• Pengobatan dan Pencegahan Infeksi Saluran Pernapasan

    Penyebab infeksi saluran napas atas, bronkitis, dan bronkiolitis umumnya adalah virus, dan tidak ada terapi yang spesifik untuk mengobati berbagai tipe virus yang menyerang saluran napas atas. Infeksi saluran napas atas karena virus dapat sembuh sendiri dan tidak diperlukan obat-obatan. Penderita dapat meredakan gejala infeksi saluran pernapasan dengan cara mandi air hangat, minum air hangat, berkumur dengan air garam, mengompres wajah dengan air hangat, menghindari udara dingin, banyak minum air, dan beristirahat. Dalam hal obat-obatan untuk mengurangi gejala, penderita dapat mengonsumsi obat yang dijual bebas di pasaran guna meredakan gejala infeksi saluran pernapasan, misalnya paracetamol untuk demam, atau obat batuk pilek lainnya. Jika infeksi saluran pernapasan disebabkan oleh bakteri, maka dokter akan meresepkan antibiotik.

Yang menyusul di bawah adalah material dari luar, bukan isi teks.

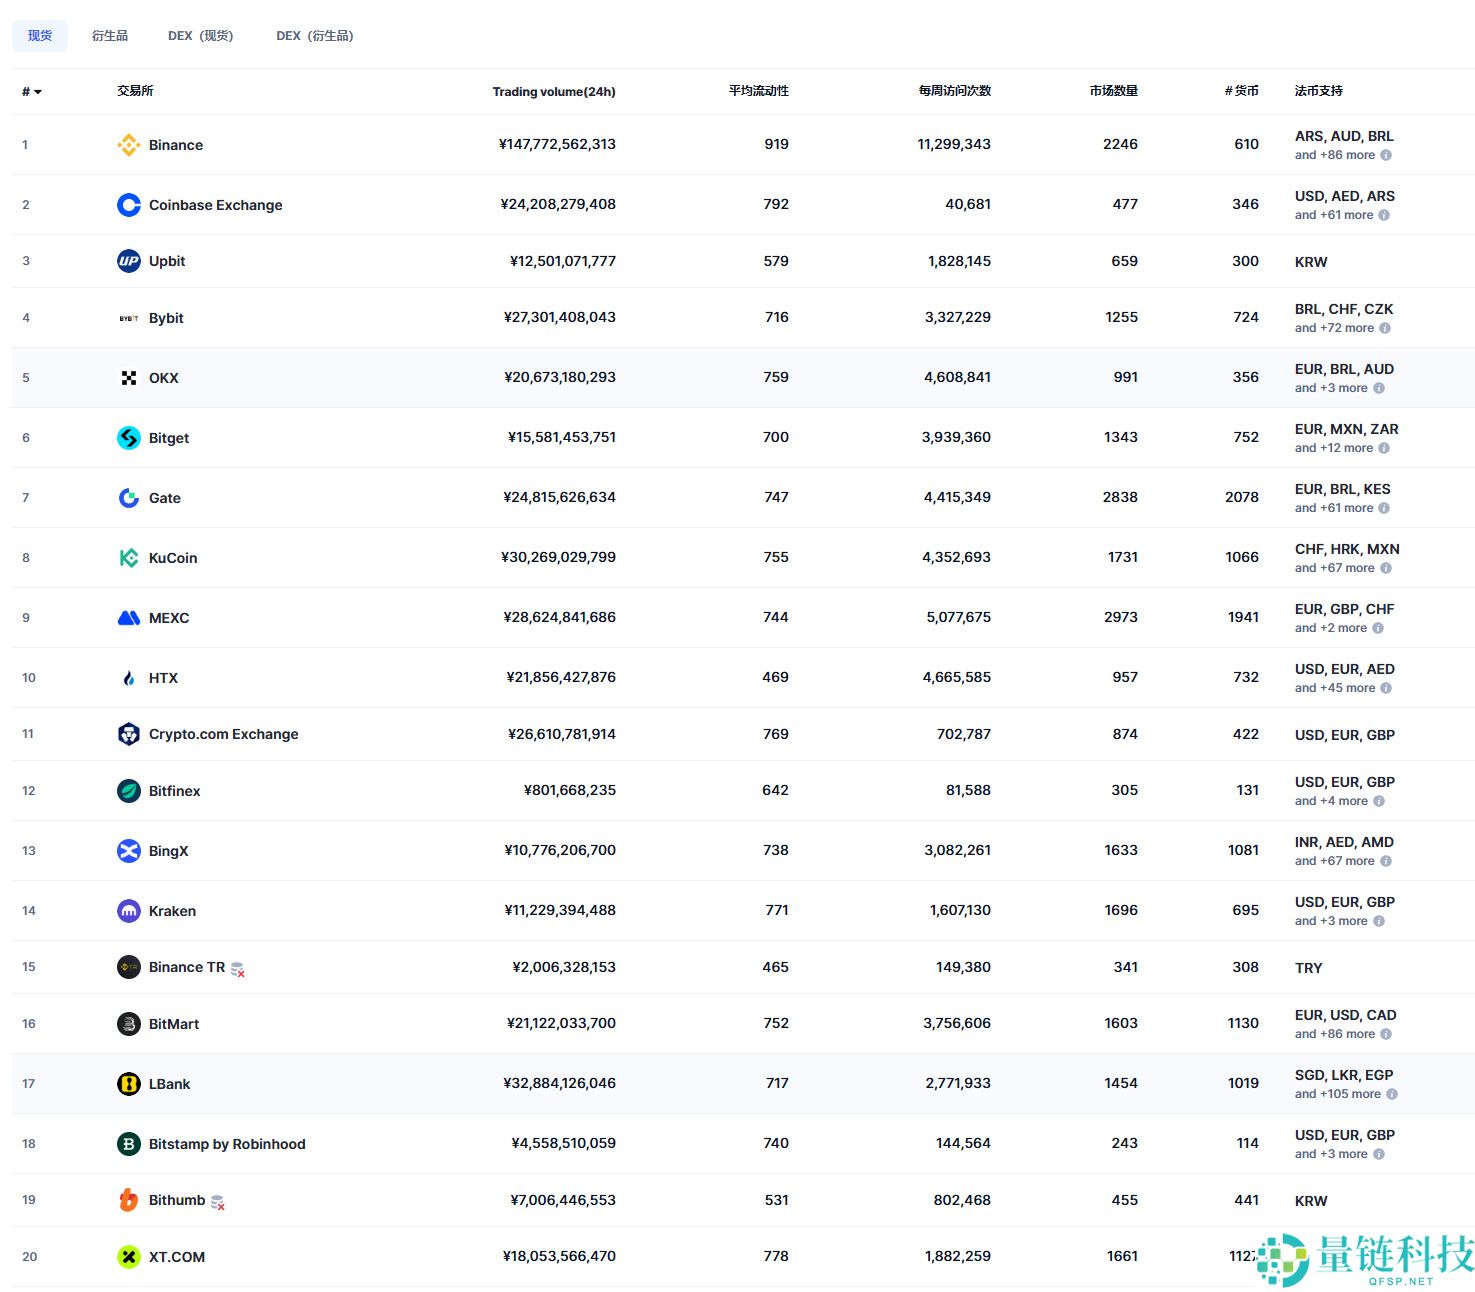Viewport: 1475px width, 1292px height.
Task: Click the XT.COM logo icon
Action: [128, 1257]
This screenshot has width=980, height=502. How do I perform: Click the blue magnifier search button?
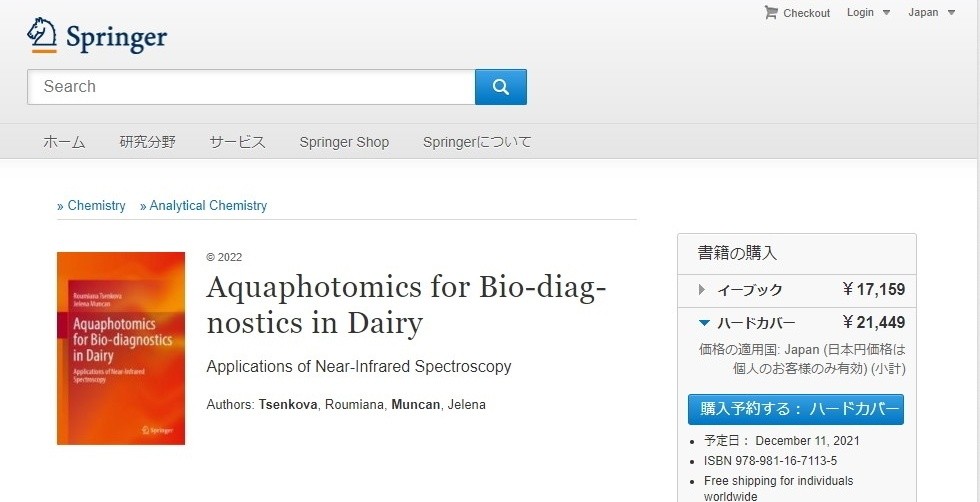[x=501, y=87]
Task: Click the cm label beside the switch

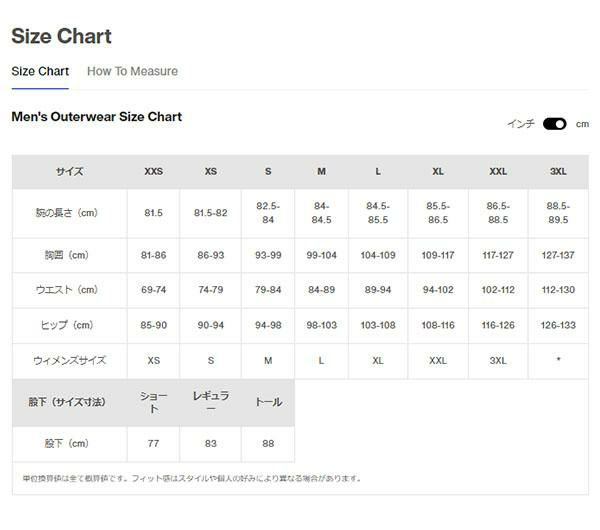Action: coord(582,124)
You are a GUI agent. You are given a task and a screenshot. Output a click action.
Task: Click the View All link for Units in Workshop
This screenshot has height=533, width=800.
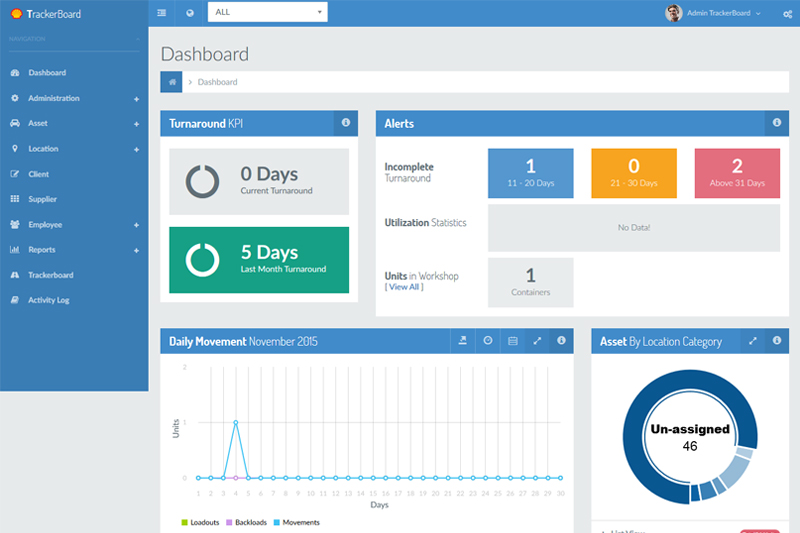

    Pengobatan terhadap pneumonia bertujuan untuk mengobati infeksi dan mencegah komplikasi, serta sangat tergantung dari beratnya penyakit, usia, dan riwayat kesehatan penderita. Pengobatan pun dapat dilakukan dengan perawatan di rumah sakit bila terdapat tanda seperti sesak, penurunan kesadaran dan tekanan darah, memerlukan oksigen tambahan atau alat bantu napas lainnya, penurunan fungsi ginjal, dan berusia lebih dari 65 tahun.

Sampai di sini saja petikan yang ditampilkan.